### Exercise text
Content starts

Teneo’s heavy chain success keeps on delivering

Yesterday’s takeout of Teneotwo came amid notable big pharma interest in the geeky science behind heavy chain-only antibodies.

Even in a biotech market downturn smart science can win through, as the father-and-son team that founded the Teneo group of companies has shown. And few have played the biotech game better: the private enterprise has secured several licensing deals, the takeover of Teneobio by Amgen, and as of yesterday the sale to Astrazeneca of a separate entity, Teneotwo.

Many will note that there are at least two other carved out companies that are available for acquisition, Teneofour and Teneoten. But what has turned Teneo into such a must-have asset? For the answer you have to go back to the scientific basis on which Teneobio had been founded in 2009, namely the discovery and generation of heavy chain-only MAbs.

Typical human MAbs comprise heavy and light chains, but engineering novel versions of these, especially those with multiple binding domains, causes problems in that the correct light chain does not always pair with its desired heavy chain. Eliminate the need of a light chain, however, and you eliminate this fundamental problem.

Teneobio achieved this by genetically engineering rats in which it could generate fully human antibodies that had multiple antigen-targeting domains while comprising just a heavy chain.

Its other masterstroke came about because Teneobio decided that current T-cell engagers tended to use outdated T cell-anchoring CD3 binders that were great at inducing cell killing, but which also triggered massive cytokine release and toxicity.

Thus the group developed a new anti-CD3 with better properties that it coupled with the heavy chain tumour-binding domains. This was employed in TNB-383B, the anti-BCMA asset Teneobio licensed to Abbvie in 2019, TNB-585, the anti-PSMA lead at the time of Amgen's acquisition of Teneobio in 2021, and TNB-486, the anti-CD19 T-cell engager spun out into Teneotwo, which Astra bought yesterday.

Content ends

Answer these questions from the article on Teneo:
1. In what year was Teneobio founded?
2. Which company took over Teneobio?
3. Which company bought Teneotwo?
The listing that follows comes from a different source.

### Data supplied

Content starts

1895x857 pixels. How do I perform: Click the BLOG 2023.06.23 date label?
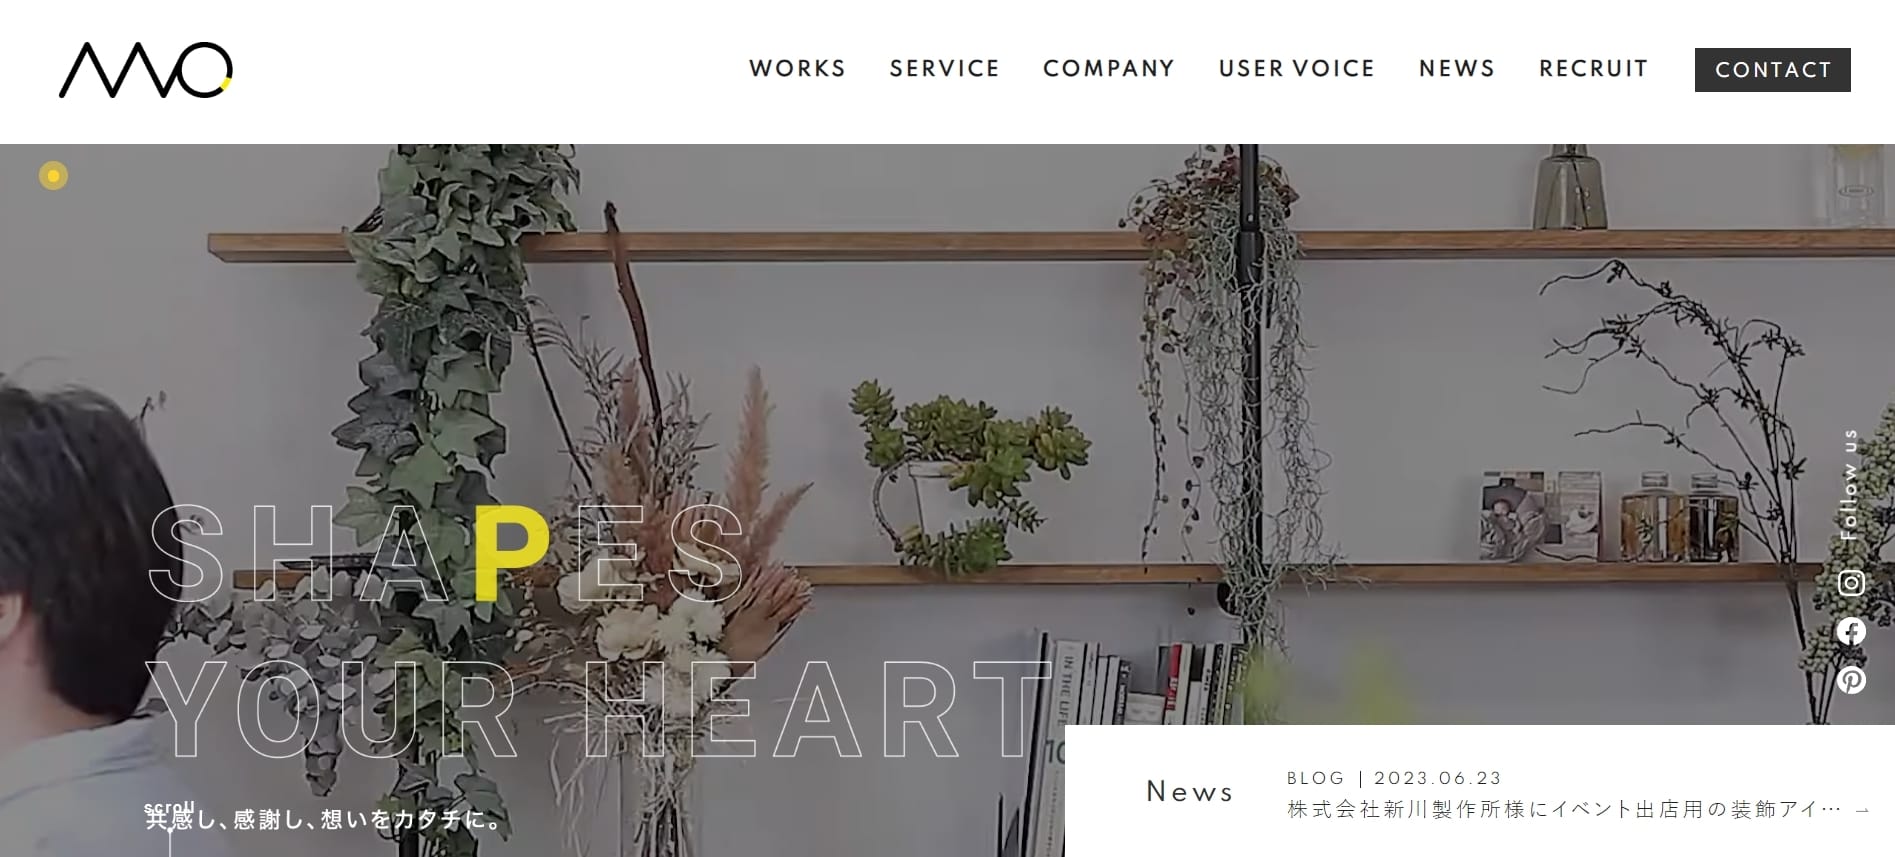click(1394, 778)
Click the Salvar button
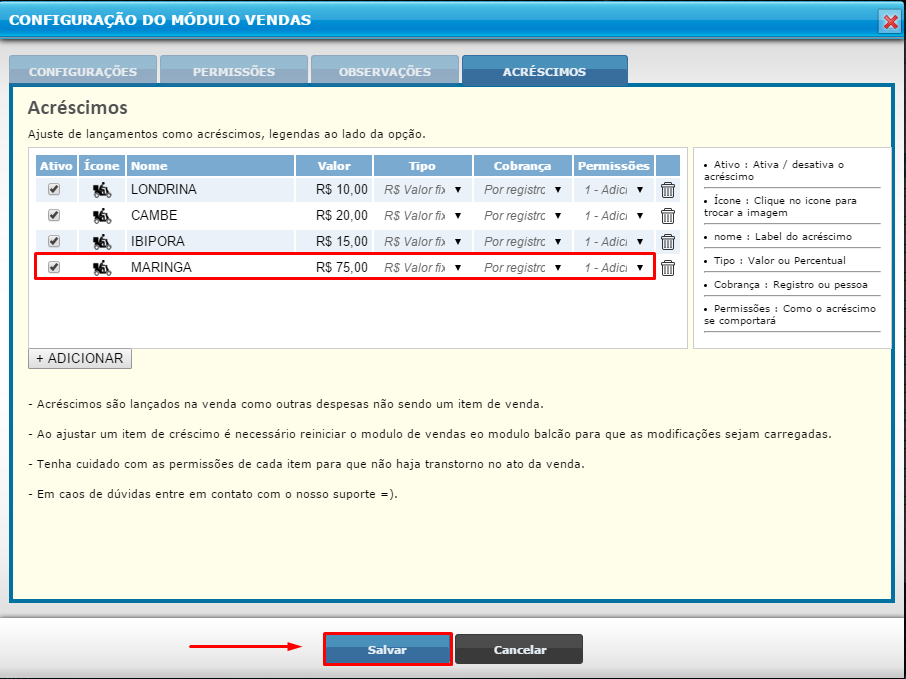This screenshot has height=679, width=906. pos(387,650)
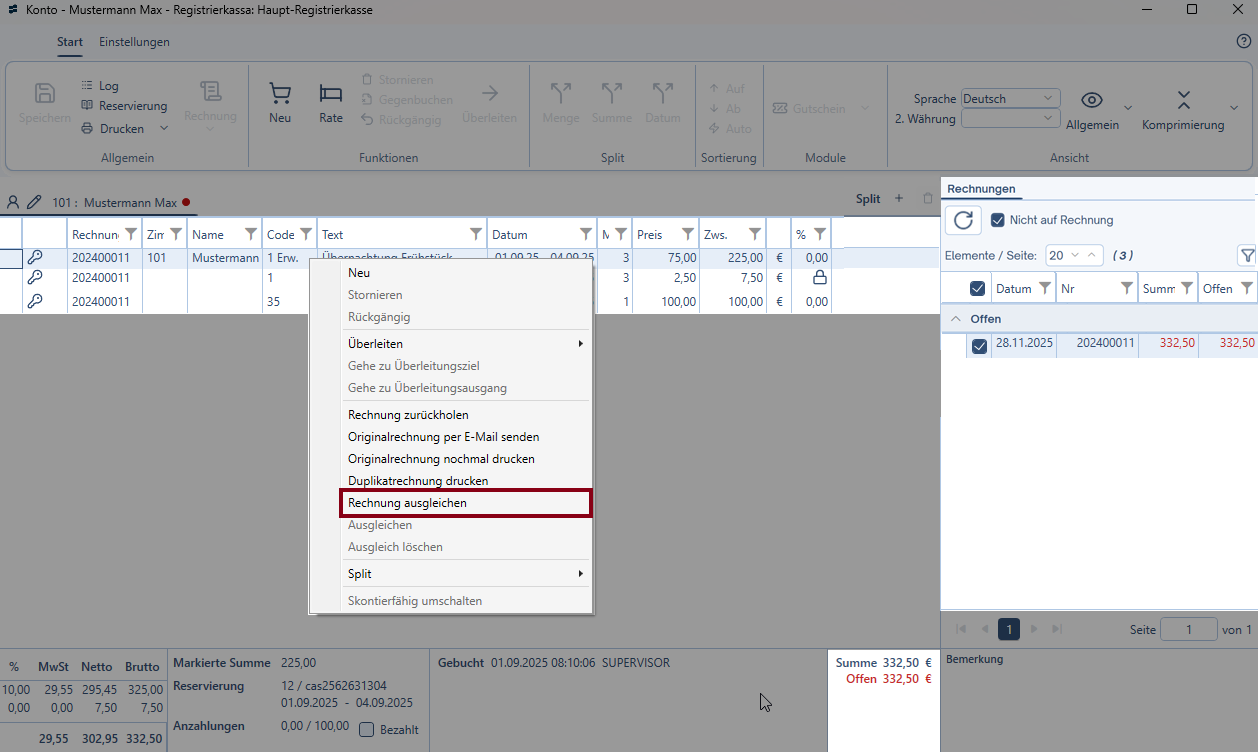Screen dimensions: 1258x752
Task: Uncheck invoice 202400011 row checkbox
Action: 980,347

Content ends

### Task response
1. 2009
2. Amgen
3. Astrazeneca